Adjusting monetary growth rates is the principal way to stabilize exchange
rates. (eg: raising the value of the $ relative to the requires tightening U.S.
monetary policy relative to Japanese monetary policy.)
The experience of Bretton Woods and similar experiments demonstrates
conscious and explicit coordination of monetary policies among sovereign
authorities is difficult. The problem stems from the inability of sovereign
authorities to coordinate their monetary growth rates. An agreement to
stabilize the $ at, say, 150 would be relatively easy if it did not entail
interdependent monetary policies, robbing the Federal Reserve, or the Bank of
Japan, or both, of important degrees of monetary freedom.
Both Japan and the United States have their own targets for growth and
inflation and their own independent assessment of the macroeconomic policies
required to attain those targets.
Except by coincidence, independent policies and preferences will not mesh at
a stable exchange rate. Given clashing preferences, the only alternatives to the
"chaos" of floating are:
(1) One side persuades the other to change its policies;
(2) One side subordinates its policies to those of the other; or
(3) Both sides subordinate their monetary policies to an external mechanism,
such as a gold standard.
Absent (3), "international monetary reform" is the search for new ways to
implement (1) or (2), or some combination. We saw that Bretton Woods
collapsed because the subordination it entailed was intolerable to the United
State. That is, the United States refused to follow economic policies that
would maintain the value of gold at $35 an ounce.
The basic lesson from Bretton Woods, therefore, is that stabilizing exchange
rates requires dependence and subordination, not the freedom for everybody to

do their own thing. But instead of changing policies to stay with the Bretton
Woods system, the major countries simply dropped the system.
b) What lessons can economists draw from the exchange rate experiences of
the European Monetary System?
Exchange rate stability requires that monetary policies be coordinated and
geared towards maintaining exchange rate parities. The slow progress of the
European community with respect to the EMS and policy coordination
exemplifies the difficulties of achieving agreements on the many facets of
economic policymaking.
Implementing target zones on a wider scale would be all the more difficult.
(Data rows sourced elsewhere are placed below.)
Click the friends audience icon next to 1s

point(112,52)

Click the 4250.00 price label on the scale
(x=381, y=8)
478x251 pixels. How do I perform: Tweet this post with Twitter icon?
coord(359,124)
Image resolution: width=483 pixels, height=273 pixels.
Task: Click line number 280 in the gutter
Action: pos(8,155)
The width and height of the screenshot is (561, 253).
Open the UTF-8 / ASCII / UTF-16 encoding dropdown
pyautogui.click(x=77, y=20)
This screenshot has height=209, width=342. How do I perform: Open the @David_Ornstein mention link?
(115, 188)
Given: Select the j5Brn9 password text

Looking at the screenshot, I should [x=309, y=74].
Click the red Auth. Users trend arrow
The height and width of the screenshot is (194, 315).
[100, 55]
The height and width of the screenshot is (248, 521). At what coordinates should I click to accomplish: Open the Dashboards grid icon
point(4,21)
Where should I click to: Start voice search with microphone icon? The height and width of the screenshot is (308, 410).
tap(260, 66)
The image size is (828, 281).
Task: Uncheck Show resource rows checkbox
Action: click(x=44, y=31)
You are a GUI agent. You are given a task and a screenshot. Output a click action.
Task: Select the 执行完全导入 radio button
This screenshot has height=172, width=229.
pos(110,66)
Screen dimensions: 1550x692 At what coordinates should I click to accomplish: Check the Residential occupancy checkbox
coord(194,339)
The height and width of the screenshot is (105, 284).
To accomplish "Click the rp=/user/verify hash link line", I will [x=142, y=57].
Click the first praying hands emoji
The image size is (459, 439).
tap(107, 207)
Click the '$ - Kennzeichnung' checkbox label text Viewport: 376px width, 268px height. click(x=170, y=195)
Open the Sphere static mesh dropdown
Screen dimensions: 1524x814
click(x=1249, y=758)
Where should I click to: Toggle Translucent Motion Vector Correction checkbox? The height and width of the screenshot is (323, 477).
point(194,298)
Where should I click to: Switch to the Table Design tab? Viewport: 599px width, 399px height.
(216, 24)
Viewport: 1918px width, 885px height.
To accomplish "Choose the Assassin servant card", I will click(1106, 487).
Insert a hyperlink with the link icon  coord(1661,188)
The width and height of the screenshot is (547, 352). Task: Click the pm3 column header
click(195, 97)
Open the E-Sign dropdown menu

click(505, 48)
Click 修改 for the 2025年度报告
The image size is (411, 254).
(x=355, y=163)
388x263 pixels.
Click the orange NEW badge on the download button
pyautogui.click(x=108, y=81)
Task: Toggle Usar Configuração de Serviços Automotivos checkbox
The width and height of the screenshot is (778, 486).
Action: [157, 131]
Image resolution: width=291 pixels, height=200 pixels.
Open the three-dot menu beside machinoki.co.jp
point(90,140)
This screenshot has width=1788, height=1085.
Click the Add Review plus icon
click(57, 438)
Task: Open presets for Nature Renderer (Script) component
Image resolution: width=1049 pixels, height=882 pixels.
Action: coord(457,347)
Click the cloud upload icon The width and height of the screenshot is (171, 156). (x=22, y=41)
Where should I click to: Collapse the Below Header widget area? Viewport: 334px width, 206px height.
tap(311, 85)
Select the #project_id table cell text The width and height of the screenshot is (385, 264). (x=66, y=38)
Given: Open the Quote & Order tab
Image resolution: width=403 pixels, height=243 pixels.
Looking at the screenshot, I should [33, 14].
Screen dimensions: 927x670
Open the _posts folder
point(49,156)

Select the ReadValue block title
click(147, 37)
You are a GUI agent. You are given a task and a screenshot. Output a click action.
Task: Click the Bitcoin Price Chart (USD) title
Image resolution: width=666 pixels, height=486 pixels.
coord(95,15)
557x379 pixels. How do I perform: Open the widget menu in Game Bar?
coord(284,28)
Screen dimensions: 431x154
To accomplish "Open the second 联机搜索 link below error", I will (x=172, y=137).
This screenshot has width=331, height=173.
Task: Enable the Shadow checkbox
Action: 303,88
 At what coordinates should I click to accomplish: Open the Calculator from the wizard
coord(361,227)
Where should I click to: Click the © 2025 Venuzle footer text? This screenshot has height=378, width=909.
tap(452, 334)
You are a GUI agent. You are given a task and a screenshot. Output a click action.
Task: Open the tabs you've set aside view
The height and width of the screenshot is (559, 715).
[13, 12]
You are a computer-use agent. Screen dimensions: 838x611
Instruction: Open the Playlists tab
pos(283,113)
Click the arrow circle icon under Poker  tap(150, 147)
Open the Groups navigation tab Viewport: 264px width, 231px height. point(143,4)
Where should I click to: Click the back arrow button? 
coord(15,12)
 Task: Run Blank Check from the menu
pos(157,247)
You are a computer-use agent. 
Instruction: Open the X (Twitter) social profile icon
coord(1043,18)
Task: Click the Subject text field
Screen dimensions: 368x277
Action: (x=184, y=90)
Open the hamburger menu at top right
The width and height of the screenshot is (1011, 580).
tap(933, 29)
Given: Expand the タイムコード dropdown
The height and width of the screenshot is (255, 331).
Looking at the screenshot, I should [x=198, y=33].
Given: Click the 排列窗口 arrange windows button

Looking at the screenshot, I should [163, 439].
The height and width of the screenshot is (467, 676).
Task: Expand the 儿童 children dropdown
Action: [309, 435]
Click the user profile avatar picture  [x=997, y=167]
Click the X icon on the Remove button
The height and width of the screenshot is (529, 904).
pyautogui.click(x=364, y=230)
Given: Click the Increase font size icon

Differences in preferences, policy objectives, and economic structures account
in part for these difficulties. More fundamentally, however, coordination of
macroeconomic policies will not necessarily benefit all participant countries
equally, and those that benefit the most may not be willing to compensate
those that benefit least. In the EMS, Germany is less inflation-prone than the
other members and is reluctant to cooperate at the risk of increasing its
inflation rate.
Another lesson is that in target-zone arrangements such as the EMS, a
disproportionately large share of the adjustment burden will fall on the "weak"
currency countries. Countries with appreciating currencies, trade surpluses,
and increasing reserves are less prone to adjust than countries with
depreciating currencies, trade deficits, or reserve losses. The convergence of
inflation rates among the EMS countries supports this view. An equal sharing
of the adjustment burden implies that inflation rates among member nations
would converge to the average rate.
Germany, however, has maintained a domestic monetary target of low or zero
inflation, and often has refused to alter domestic monetary policy because of
exchange rate considerations. Because of Germany's economic importance,
the other member countries have had to adjust their domestic policies or their
exchange rates to remain competitive in international markets. As a result,
inflation rates have tended to converge toward Germany's lower rate.